Double-contrast technique could boost MRI for cancer

By Kate Madden Yee, staff writer

May 28, 2020 -- A new double-contrast MRI technique in development could help the modality distinguish very small tumors from normal tissue, according to a study published May 25 in Nature Nanotechnology.

The technique shows potential for even more effective diagnosis of cancers and other diseases, wrote a team led by senior author Dr. Yuanpei Li of the University of California, Davis.

"[The platform we designed] makes MRI much more sensitive and selective than the conventional techniques used in cancer diagnosis," the group wrote.

The technique is based on a phenomenon called MR tuning -- reactions that occur between nanoscale magnetic elements -- and takes advantage of chemical probes that produce signals on MRI, according to the researchers. One reaction enhances the signal, and the other "quenches" it, the university said in a statement.

"Previous studies have shown that quenching depends on the distance between the magnetic elements," it said. "This opens new possibilities for noninvasive and sensitive investigation of a variety of biological processes by MRI."

Li and colleagues developed a contrast agent that generates two MR signals that "suppress each other until they reach the target, at which point they both increase contrast between a tumor and surrounding tissue," the university said in a statement.
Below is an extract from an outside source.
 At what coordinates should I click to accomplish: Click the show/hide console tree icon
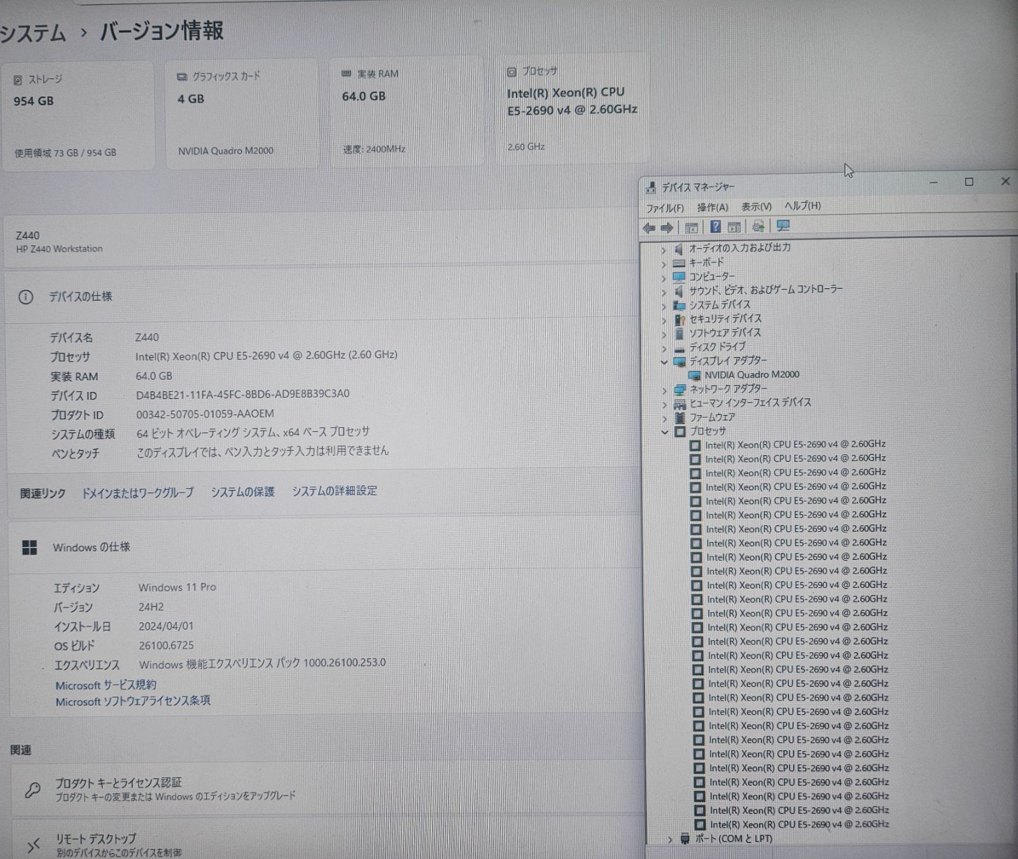tap(691, 226)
The agent consists of two parts: nanoparticles of superparamagnetic iron oxide (SPIO) and pheophorbide a-paramagnetic manganese (P-Mn), combined in a lipid envelope. The particles emit strong signals on MRI, but when they are close together, they cancel each other out; when they enter tumor tissue, however, both signals reappear.

The researchers call this process "two-way MR tuning (TMRET)" and combined it with imaging analysis software that gathered data from the agent and reconstructed images in a process called double-contrast enhanced subtraction imaging. In an animal study, Li's team found that their agent produced a tumor signal 10 times as strong as normal tissue.

Li's group plans to continue their research on use of the probe before applying for an investigational new drug approval from the U.S. Food and Drug Administration (FDA).

"[This technique is] a significant advance," Li said in the university's statement. "It could help detect very small early-stage tumors."